This Article analyzes the growing movement to legalize medicinal marijuana across the United States, and the present dilemma of marijuana remaining a prohibited substance under federal law while being legal under state law. The Author notes that this contradiction is particularly troublesome for healthcare providers who must authorize patients’ use of medical marijuana in states where medical marijuana is legal. The Author argues that this contradiction puts healthcare providers at risk of violating federal law by aiding, abetting, or conspiring with a patient to acquire a federally banned substance.
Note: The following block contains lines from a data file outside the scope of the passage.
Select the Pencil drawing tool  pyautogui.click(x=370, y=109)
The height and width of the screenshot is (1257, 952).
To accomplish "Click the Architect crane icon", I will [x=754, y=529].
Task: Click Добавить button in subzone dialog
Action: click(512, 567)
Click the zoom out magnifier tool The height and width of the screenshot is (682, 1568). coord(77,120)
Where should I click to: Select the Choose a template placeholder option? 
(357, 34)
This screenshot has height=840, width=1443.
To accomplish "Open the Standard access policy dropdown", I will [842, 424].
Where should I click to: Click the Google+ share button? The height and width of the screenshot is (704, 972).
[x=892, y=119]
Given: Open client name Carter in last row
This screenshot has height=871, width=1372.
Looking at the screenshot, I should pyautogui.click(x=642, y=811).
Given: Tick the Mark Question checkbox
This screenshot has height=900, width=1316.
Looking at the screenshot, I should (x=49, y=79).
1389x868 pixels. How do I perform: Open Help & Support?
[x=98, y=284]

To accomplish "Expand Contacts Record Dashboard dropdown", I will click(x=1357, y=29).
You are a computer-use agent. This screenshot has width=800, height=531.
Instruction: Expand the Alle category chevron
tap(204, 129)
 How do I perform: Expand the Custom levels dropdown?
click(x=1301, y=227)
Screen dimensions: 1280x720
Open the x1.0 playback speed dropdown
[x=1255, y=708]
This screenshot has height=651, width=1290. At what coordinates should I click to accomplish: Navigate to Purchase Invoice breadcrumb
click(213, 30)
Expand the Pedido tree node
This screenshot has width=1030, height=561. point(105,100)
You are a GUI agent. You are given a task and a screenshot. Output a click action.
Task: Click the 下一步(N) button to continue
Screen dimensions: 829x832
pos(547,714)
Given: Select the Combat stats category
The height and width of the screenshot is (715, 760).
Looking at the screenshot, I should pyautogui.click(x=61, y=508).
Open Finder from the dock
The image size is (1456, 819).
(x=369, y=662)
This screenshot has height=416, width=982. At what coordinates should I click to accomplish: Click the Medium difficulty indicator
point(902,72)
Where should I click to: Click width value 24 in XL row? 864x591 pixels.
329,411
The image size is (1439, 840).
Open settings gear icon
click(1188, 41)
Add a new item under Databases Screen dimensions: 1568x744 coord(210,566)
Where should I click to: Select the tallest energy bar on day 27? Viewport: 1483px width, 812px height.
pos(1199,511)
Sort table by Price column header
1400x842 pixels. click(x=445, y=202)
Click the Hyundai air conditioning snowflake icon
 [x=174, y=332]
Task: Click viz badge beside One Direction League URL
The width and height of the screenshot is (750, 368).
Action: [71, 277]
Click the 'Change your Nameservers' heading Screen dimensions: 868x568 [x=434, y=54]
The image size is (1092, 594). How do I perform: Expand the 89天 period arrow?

The Author discusses Florida’s past and current medical marijuana initiatives, focusing on problems with the language in those initiatives. The Author also analyzes the decision the United States Court of Appeals for the Ninth Circuit drew in Conant v. Walters, which distinguished that a physician is allowed to “recommend” medical marijuana, but is not allowed to “prescribe” medical marijuana. The Author argues that if Florida wants to move forward with medical marijuana legislation, clarity is needed concerning what kind of physician-to-patient communication is permissible when discussing medical marijuana treatment options with patients. The Author advocates that Florida lawmakers should not follow the unworkable distinctions used by the Ninth Circuit in Conant v. Walters. Instead, lawmakers should ensure that any kind of medical marijuana legislation incorporates language with a focus on open communication between physicians and patients regarding the use of medical marijuana by encouraging physicians to disclose as much information as possible to patients to ensure that patients are making well-informed healthcare decisions.